Figure 10 shows the relative deformations ${\epsilon }_{max}$ on the surface $x_3=0$, which are formed under the action of displacement along the stochastic surface. Figure 11 shows the relative deformations, which are formed under the action of displacement along the rectangular part of the plane.

As in the previous experiment, in the case of a stochastic surface, the regions of relative deformations acquire a pronounced asymmetry. There is a significant decrease in the deformation level in the area $-8<x_1<-5,-8<x_2<8$. There are also differences in the rate of change of the displacement field vector components in different directions. Figure 12 shows variations in displacement field derivatives; the coordinates are similar to the previous experiment.

3.3. Computational Experiment No. 3

As an example, we consider the distribution of relative deformation areas caused by the displacement value equal to 0.76 m along the $7.9\times 6.3$ km strike-slip fault surface located at the depth of 15 km. Such dimensions correspond to an earthquake with a moment magnitude of approximately $M_w=6$ [27]. The isolines of the stochastic fault surface are shown in Figure 13. Values $b_{ij}$, which define the surface, are presented in

−154.8061296	−557.7516502	125.7641039	248.990626	288.8774588
−101.6265996	−88.81333909	300.1738999	17.92761169	−200.1037148
130.7396886	−519.9234898	−30.36251049	−399.3414365	310.1585568
337.0176471	−204.7378636	−454.7613229	270.9554677	64.18209765
25.63449076	239.316592	−295.6241063	−100.4050599	−3.649509249

.

Figure 14 shows a fragment of the Kamchatka Peninsula. This is one of the most seismically active regions of the planet. Most Kamchatka earthquakes occur at a distance of 30–150 km from the eastern coast of the peninsula, in the subduction zone adjacent to the Kuril–Kamchatka Trench [28]. Let us assume that the epicenter of this hypothetical earthquake was located near the peninsula in the subduction zone (the epicenter coordinates are 52.85° N, 158.75° E; red dots in Figure 14 and Figure 15). The angles characterizing fault surface were chosen as follows: dip angle equal to 90°, strike angle equal to 0°, and slip angle equal to 125°. The slip angle corresponds to the main direction of the tectonic stresses action near the coast of Southern Kamchatka [29]. It can be seen from Figure 14b that the spatial distribution of deformations in the case of a stochastic fault surface differs significantly on the Earth’s surface. Figure 15 shows the displacement field caused by the hypothetical earthquake.

Such differences from the classical case can be useful for providing an explanation as to why in some cases the simulation results differ from the results of observations, for example, when analyzing seismic emission [8] or the estimation of the parameters of an imminent seismic event source [30].

4. Conclusions

In this paper, we propose a model of an earthquake source in the form of a strike-slip displacement along a stochastic surface. To do this, a random component is introduced into the classical model, according to which the fault surface is represented as a flat rectangular area. It determines the random deformation of this area. The displacement vector is assumed to be constant. In the case of a stochastic fault surface, the regions of relative deformations acquire pronounced asymmetry. Thus, adding a stochastic component will help to indirectly take into account the heterogeneity of rocks when modeling deformations caused by earthquakes.

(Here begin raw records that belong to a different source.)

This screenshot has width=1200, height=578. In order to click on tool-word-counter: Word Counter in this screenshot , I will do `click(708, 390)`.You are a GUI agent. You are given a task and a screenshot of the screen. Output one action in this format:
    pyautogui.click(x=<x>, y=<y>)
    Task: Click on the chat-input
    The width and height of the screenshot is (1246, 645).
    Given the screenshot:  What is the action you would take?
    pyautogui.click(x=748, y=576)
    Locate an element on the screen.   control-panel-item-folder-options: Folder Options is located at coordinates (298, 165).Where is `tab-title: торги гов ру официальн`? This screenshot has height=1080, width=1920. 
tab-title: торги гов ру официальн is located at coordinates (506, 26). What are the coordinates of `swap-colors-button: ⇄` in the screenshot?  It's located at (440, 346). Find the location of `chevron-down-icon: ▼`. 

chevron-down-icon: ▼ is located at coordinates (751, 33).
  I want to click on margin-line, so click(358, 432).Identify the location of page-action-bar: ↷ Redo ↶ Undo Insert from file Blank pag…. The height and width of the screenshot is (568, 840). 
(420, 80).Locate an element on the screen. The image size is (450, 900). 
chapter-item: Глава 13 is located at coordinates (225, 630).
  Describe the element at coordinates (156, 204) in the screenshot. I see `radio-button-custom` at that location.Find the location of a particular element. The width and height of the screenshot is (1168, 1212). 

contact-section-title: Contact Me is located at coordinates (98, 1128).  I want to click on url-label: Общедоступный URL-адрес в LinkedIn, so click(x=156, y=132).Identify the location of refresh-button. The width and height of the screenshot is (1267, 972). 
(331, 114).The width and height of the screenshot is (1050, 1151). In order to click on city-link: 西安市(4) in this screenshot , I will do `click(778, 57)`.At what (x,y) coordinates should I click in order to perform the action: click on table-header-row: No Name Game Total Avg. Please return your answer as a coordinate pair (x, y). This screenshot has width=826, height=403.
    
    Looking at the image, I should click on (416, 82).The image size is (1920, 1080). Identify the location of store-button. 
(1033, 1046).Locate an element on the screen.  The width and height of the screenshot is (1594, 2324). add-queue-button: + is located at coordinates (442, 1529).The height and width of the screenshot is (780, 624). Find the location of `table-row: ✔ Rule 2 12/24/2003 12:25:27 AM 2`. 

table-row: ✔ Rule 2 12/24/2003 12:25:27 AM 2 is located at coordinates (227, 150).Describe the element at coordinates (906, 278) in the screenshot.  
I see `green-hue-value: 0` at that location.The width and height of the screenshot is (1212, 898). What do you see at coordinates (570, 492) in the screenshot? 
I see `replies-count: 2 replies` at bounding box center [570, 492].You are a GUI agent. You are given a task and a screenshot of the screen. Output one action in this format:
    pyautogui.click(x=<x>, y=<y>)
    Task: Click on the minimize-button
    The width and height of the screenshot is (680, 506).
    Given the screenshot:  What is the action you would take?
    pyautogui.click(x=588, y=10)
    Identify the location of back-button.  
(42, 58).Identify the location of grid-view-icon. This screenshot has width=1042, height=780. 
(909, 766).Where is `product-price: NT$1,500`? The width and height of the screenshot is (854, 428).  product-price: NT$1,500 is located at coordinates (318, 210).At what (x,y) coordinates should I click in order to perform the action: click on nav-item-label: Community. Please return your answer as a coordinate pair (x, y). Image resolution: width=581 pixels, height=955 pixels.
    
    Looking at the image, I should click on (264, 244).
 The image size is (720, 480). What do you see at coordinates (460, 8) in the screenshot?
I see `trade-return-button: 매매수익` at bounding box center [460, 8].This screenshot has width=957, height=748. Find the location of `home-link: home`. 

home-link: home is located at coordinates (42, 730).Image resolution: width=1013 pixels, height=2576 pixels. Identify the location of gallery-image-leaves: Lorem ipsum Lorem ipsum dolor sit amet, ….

In the perspective of further research, we will consider a way to add a stochastic component to the geometry of the discontinuity plane. The presence of common statistical characteristics of the geometry of the surfaces of all earthquake sources seems unlikely. However, the presence of characteristics that directly or indirectly affect the shape of the fault surface is quite possible. In addition, the model can be complicated by adding a random displacement vector.